Stated goal —
Reproduce word for word the lines that run from the one containing "Given: Toggle Deps in the Messaging container" through the final line, including both ends.

● ● ● ●

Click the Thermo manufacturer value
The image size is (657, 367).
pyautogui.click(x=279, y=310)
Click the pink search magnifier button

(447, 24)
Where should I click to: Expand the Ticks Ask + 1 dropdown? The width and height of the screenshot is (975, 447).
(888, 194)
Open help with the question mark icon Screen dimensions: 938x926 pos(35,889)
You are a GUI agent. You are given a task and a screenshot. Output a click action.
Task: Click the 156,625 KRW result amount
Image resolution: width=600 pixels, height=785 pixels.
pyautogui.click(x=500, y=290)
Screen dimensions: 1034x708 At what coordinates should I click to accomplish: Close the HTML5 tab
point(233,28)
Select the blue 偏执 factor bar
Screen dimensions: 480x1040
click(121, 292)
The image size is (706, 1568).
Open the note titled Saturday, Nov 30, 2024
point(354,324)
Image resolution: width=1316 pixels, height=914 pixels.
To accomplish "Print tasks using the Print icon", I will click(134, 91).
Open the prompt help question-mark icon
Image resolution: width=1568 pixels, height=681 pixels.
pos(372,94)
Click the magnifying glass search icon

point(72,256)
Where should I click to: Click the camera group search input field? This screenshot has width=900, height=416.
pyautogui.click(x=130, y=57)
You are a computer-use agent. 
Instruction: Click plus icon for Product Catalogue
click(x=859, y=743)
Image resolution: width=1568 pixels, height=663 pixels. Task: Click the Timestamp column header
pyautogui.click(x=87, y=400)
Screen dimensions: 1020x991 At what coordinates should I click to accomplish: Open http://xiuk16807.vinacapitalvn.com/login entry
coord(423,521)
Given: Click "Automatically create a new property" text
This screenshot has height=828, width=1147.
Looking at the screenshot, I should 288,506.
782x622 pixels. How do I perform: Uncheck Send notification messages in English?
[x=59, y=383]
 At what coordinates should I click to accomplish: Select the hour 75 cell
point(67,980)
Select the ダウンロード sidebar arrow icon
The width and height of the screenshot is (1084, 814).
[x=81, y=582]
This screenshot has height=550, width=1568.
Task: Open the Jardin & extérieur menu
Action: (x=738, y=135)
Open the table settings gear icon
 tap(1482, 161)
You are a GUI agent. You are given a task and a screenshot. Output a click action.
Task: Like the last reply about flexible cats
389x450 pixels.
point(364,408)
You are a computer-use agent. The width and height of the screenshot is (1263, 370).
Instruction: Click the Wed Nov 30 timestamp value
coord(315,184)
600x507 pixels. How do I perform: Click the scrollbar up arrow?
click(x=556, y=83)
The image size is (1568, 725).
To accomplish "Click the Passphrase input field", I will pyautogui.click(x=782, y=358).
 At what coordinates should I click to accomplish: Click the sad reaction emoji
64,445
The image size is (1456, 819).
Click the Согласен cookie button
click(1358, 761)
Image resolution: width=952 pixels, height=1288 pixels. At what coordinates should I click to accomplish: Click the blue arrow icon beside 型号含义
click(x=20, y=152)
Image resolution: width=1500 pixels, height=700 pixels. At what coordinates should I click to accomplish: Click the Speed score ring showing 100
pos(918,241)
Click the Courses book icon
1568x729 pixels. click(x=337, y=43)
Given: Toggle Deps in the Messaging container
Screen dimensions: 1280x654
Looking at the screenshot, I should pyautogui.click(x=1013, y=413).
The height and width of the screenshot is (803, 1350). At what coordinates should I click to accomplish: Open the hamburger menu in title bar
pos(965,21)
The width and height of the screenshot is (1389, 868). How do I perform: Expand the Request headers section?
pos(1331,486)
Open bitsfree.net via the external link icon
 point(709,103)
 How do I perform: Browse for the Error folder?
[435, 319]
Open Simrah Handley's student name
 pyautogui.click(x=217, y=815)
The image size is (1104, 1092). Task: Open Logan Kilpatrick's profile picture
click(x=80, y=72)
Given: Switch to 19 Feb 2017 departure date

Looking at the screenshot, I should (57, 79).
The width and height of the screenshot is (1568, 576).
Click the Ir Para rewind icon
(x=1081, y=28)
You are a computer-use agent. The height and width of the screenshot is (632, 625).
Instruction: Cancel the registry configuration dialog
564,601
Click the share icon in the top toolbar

● ● ● ●

Solution —
Given: Toggle Deps in the Messaging container
Screen dimensions: 1280x654
Looking at the screenshot, I should pyautogui.click(x=1013, y=413).
The height and width of the screenshot is (803, 1350). At what coordinates should I click to accomplish: Open the hamburger menu in title bar
pos(965,21)
The width and height of the screenshot is (1389, 868). How do I perform: Expand the Request headers section?
pos(1331,486)
Open bitsfree.net via the external link icon
 point(709,103)
 How do I perform: Browse for the Error folder?
[435, 319]
Open Simrah Handley's student name
 pyautogui.click(x=217, y=815)
The image size is (1104, 1092). Task: Open Logan Kilpatrick's profile picture
click(x=80, y=72)
Given: Switch to 19 Feb 2017 departure date

Looking at the screenshot, I should (57, 79).
The width and height of the screenshot is (1568, 576).
Click the Ir Para rewind icon
(x=1081, y=28)
You are a computer-use agent. The height and width of the screenshot is (632, 625).
Instruction: Cancel the registry configuration dialog
564,601
Click the share icon in the top toolbar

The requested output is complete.